My shift had gone by uneventfully until my last fare got into the taxicab at the Hilton Hotel on Sixth Avenue. She was an attractive brunette in her early thirties, dressed in elegant evening wear. In contrast to her stately appearance though, she was laughing so hard her body shook. She plopped into the back seat of the cab and slammed the door.
I eyed her in the rear view mirror. "Where to?"
"I'm sorry," the woman said through a giggle. "The Waldorf Astoria."
I started the meter and pulled back into traffic. The woman giggled again, put her hand to her mouth and shook her head. "You probably think I'm crazy," she said.
"Lady, I drive a New York City cab. As crazy goes, a woman laughing when she gets in doesn't even make the top 100."
The woman composed herself until her laughter diminished to a twitching smile. She gazed out the side window for a moment, then leaned toward me. "What would make the top 100?" she snorted. She threw herself against the back of the seat and fell into another paroxysm of helpless laughter. I rolled my eyes and darted a quick glance back at her, then returned my attention to the traffic.
The woman tried recomposing herself, but her whole upper body quivered and shook until she could no longer stand it. She burst into laughter again. She had annoyed me at first, but now my mood changed gradually to resignation and then to amusement. Her laugh was too infectious. I stifled a chortle, but in a moment we were joined in full-blown hysterical laughter. Soon we were on the verge of tears.
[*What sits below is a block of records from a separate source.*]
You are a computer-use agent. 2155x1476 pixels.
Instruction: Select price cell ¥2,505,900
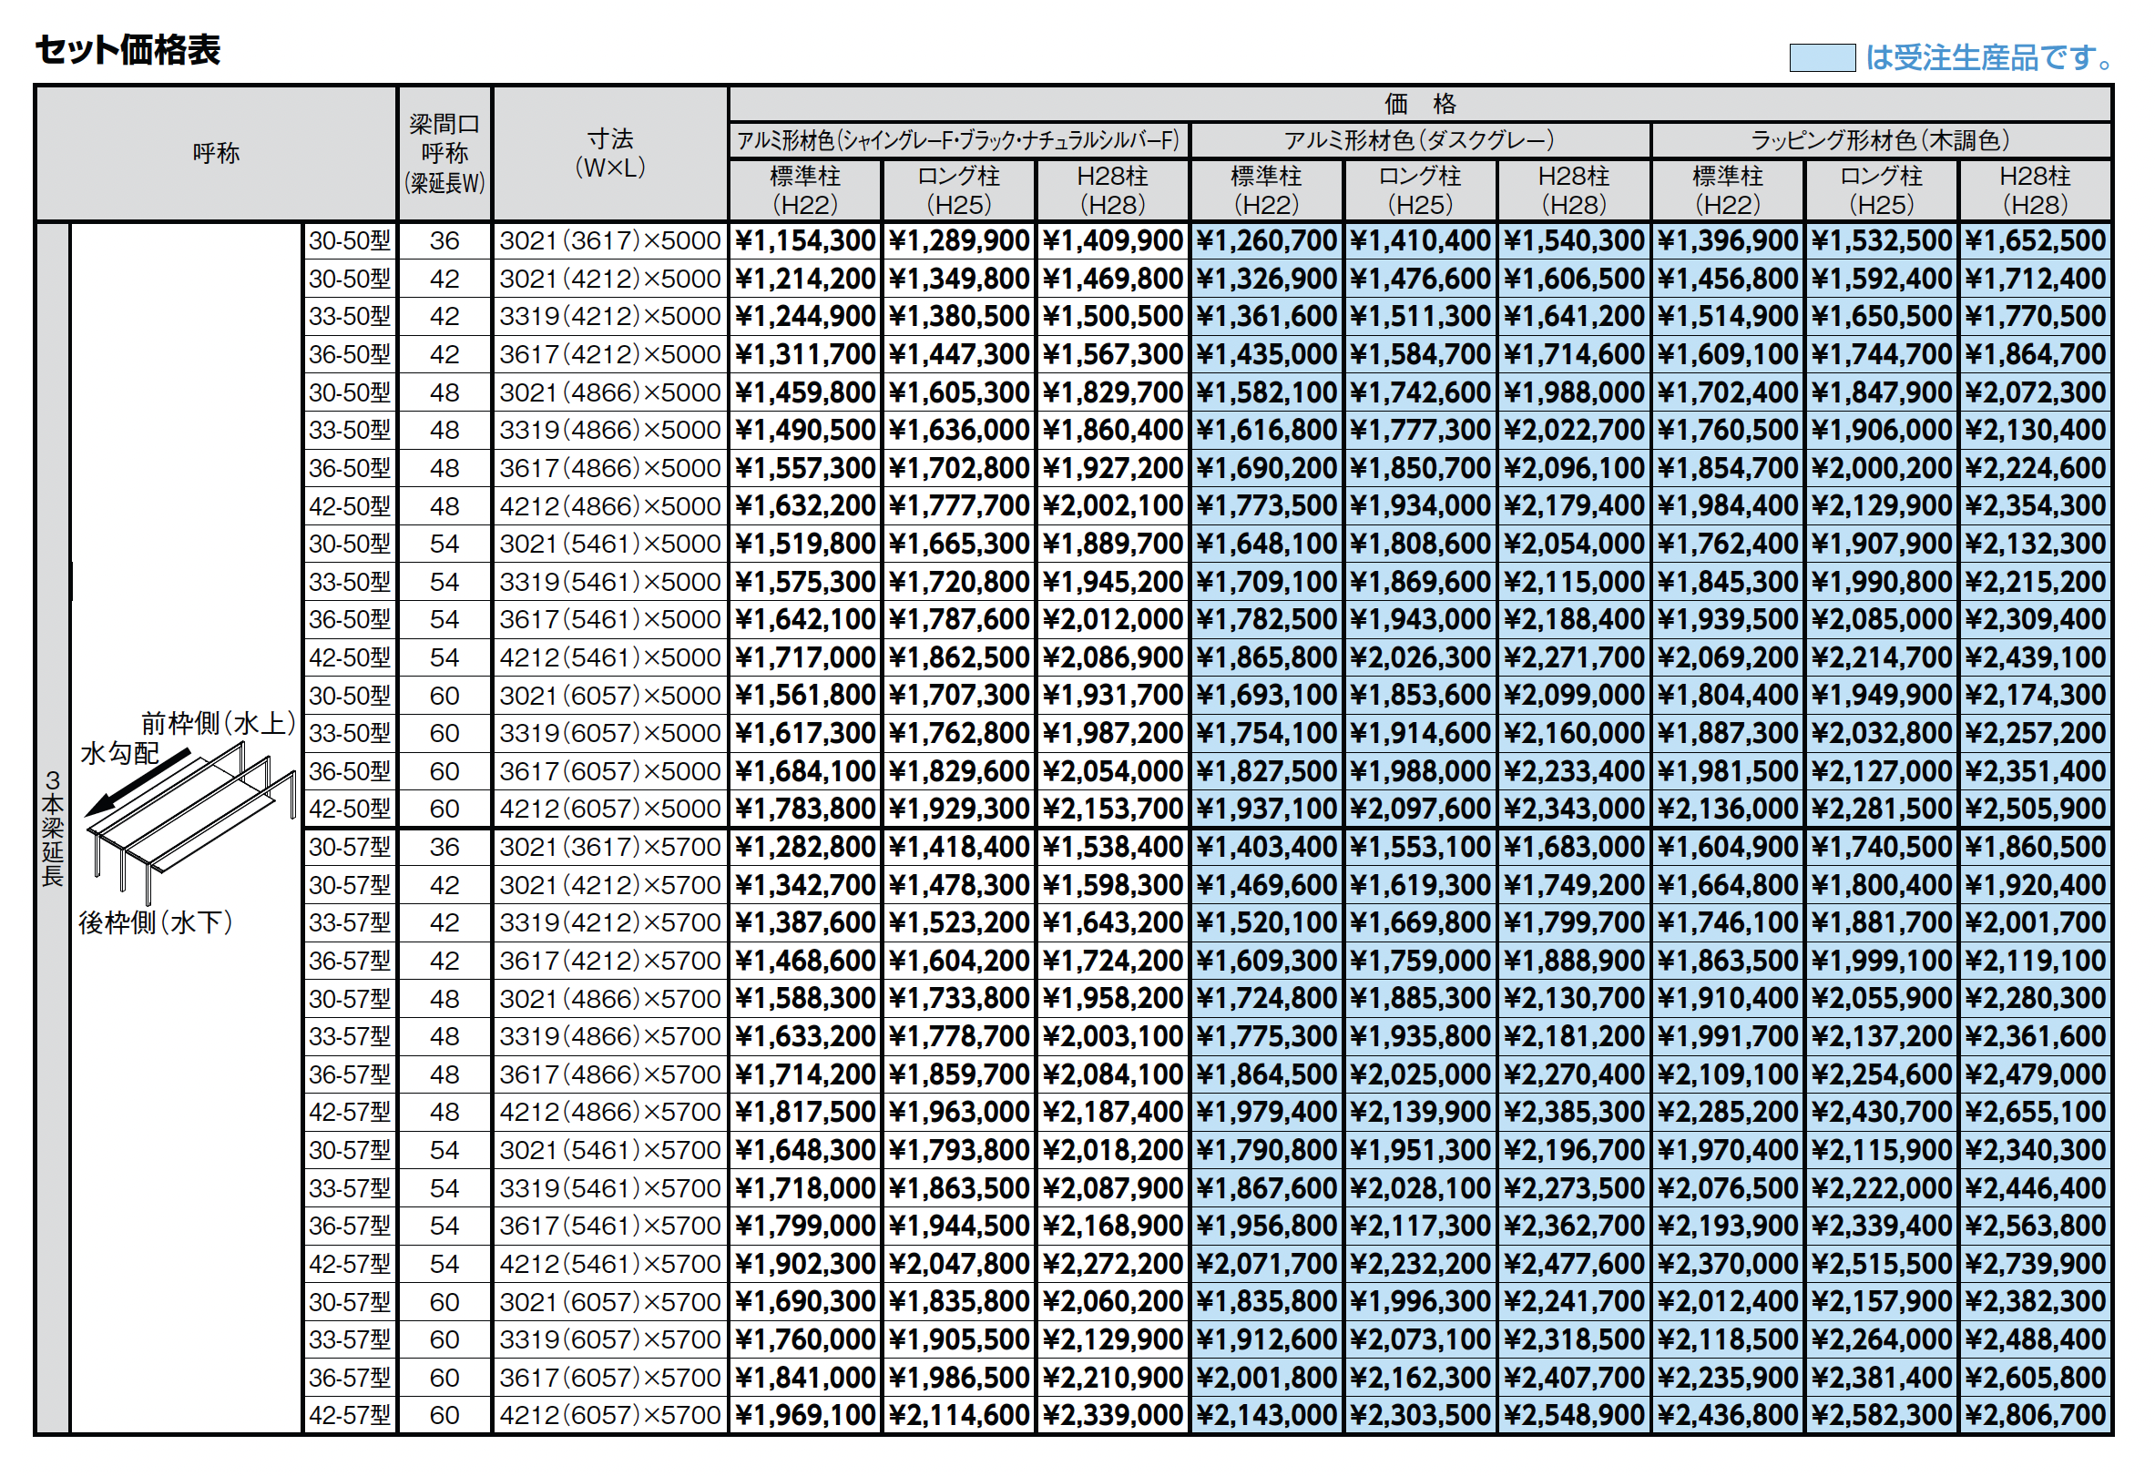point(2035,808)
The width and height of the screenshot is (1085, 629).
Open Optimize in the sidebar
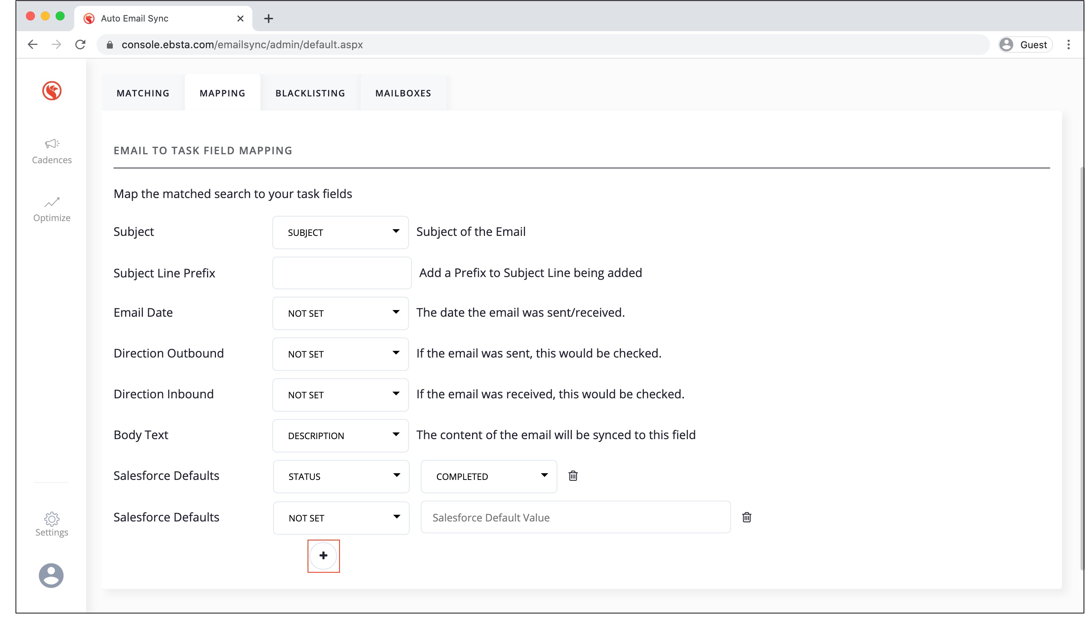[x=52, y=210]
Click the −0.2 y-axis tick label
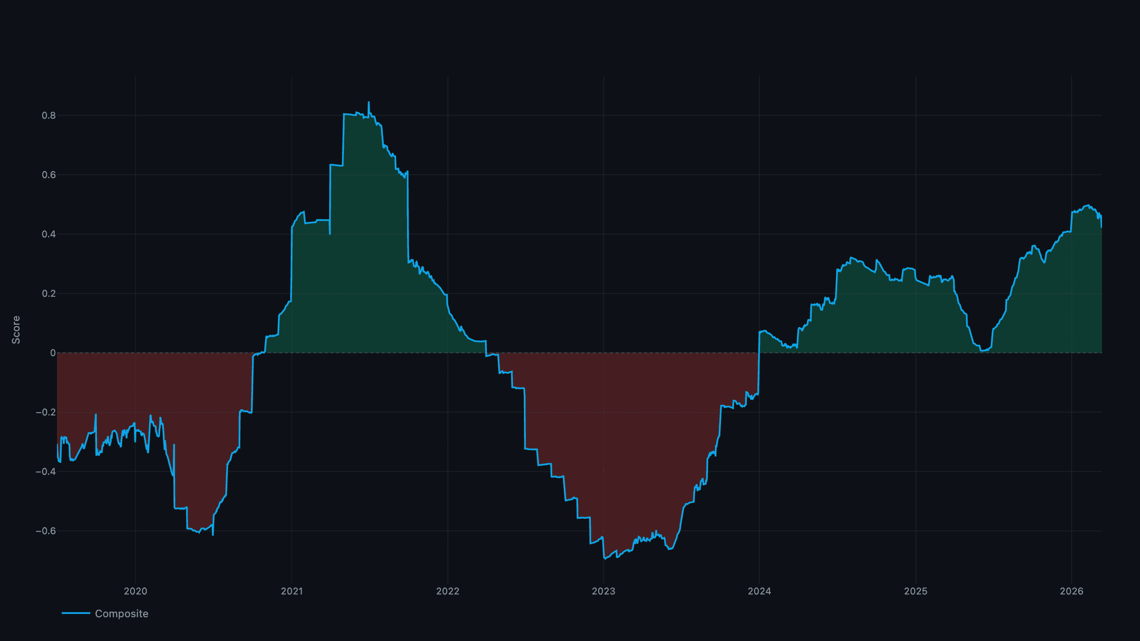The height and width of the screenshot is (641, 1140). 46,412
"If – you – don't – stop, I'm going to have to pull over," I gasped, but this only caused us to laugh harder -- me pummeling the steering wheel, she stomping her feet on the floor.
We came to an intersection and had to stop for a red light. Each of us must have thought it was time to return to normalcy; an awkward silence filled the car.
"You probably don't believe me, but I'm not drunk," the woman said finally.
"I believe you," I said.
"You going to tell me what the joke is?"
"Well, it would be rude of me not to tell you what's so funny. That is, if you really want to know."
"I AM curious."
"I'm supposed to be home in Connecticut with my two kids while my husband is receiving an award at a dinner at the Hilton. I decided to surprise him by attending."
"And there wasn't any award. He was, however, having dinner -- in the hotel restaurant with another woman."
"Oh, no! -- What did you do?"
"I walked up to the table and poured his glass of expensive wine in his lap. Then I emptied a container of Parmesan cheese on his head, and flung his entre´ against his chest."
"I did! And that's not all. Everyone was looking by then, so I announced, 'This is my husband, J. B. Edmunds. He cheats on me.' Then I walked out and hailed a cab – your cab, as it turns out."
I shook my head slowly. "I don't know that I'd find it hysterically funny, if it were me."
"I can't help it. I can't get the picture out of my head of him with pasta and tomato sauce on the front of his expensive suit and a snow cap of grated Parmesan on his head." She began to laugh again, and I couldn't help joining her.
"Wait -- you're Marilyn Edmunds?" I said, having suddenly realized I was talking with a woman whose husband was one of the richest men in the country.
"Unfortunately, I am."
I quietly reached over and turned off the meter.
"Why did you do that?"
"Mrs. Edmunds, I've already had a good night, and any wife who's gone through what you have deserves a free ride."
"Even though you know who I am and how much money I have?"
"No amount of money makes up for being cheated on -- or what's probably going to be in the morning newspaper."
She sighed. "Ah, well -- it was worth it. Anyway this life style was never for me."
"How about raising two kids on your own? Is that for you?"
"I was doing that anyway. Besides, he'll pay for it."
"I hope you see that he does."
"That's an unusual attitude. You guys usually stick together."
"Don't lump us all in the same pile."
She didn't comment, but stared silently out the window for a few moments. Finally, she said, "Are you married?"
"I was. I'm divorced."
"Do you mind my asking what happened?"
"She cheated on me."
"Yeesh. I guess we have more in common than we think."
"Seems so," I said. We'd arrived at the Waldorf. "We're here," I added.
She reached reflexively for her purse, but I wagged a forefinger at her. "Oh, right," she said. "Thanks for the free ride. Usually people who know who I am want me to pay through the nose."
I shrugged. "You know, if I didn't know it would cause you more trouble, I'd invite you for coffee or a drink. This probably isn't a time you should be alone."
She got out of the car and leaned back in through the open door. "Thanks, but you've already helped a lot," she said. "Maybe after this madness plays itself out, I'll take you up on it." She handed me a card. "Here's my cell number."
"Don't you want to know my name?"
"Just say you’re the cabbie who laughed your ass off with me in New York City. I'll remember. I promise you."
"Okay," I said, and she closed the door. I watched her disappear into the hotel.
It was almost ten PM, but I headed for my favorite coffee shop anyway.